-------- Excerpt provided --------

The Perils of Publicity

Back in the day, when Medicare claim forms were filled out on a typewriter, the media had all the power when it came to publicity. Press releases were incredibly important. Timing was everything. “Newsworthy” was the rule. Targeting the appropriate editors and reporters was critical.

I do not have to tell you that has all changed. Now, the mainstream media can often be the last to know. Unless there happens to be a reporter on a JetBlue flight when a flight attendant or passenger has a meltdown, we are going to see video that one of the other passengers posted online before the plane has a chance to make it back to the airport. One of the issues with the 24/7 cloud-based media obsessed world we live in, is the permanence of all the “semi-permanent” content.

Publicity sticks

There is an interesting scene in the 1999 movie Notting Hill in which Julia Roberts’s character, movie star Anna Scott, tries to explain to Hugh Grant’s character, travel bookshop owner Will Thacker, that photos of her leaving his apartment are going to haunt her forever. He tells her that she is blowing everything out of proportion. “Today’s newspapers will be lining tomorrow’s wastepaper bin,” he says. “It’s just one day. Tomorrow, today’s papers will all have been thrown out.”

-------- Record set --------

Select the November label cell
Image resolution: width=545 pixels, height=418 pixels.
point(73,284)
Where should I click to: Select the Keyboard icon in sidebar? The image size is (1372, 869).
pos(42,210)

--------

#### Problems and tasks:
A. Please write out the part of the article on publicity from "Back in the" up to and including "reporters was critical.".
B. List every person's name, actor or film character, that appears in the article on publicity.

#### Task solutions:
A.
Back in the day, when Medicare claim forms were filled out on a typewriter, the media had all the power when it came to publicity. Press releases were incredibly important. Timing was everything. “Newsworthy” was the rule. Targeting the appropriate editors and reporters was critical.

B.
Julia Roberts
Anna Scott
Hugh Grant
Will Thacker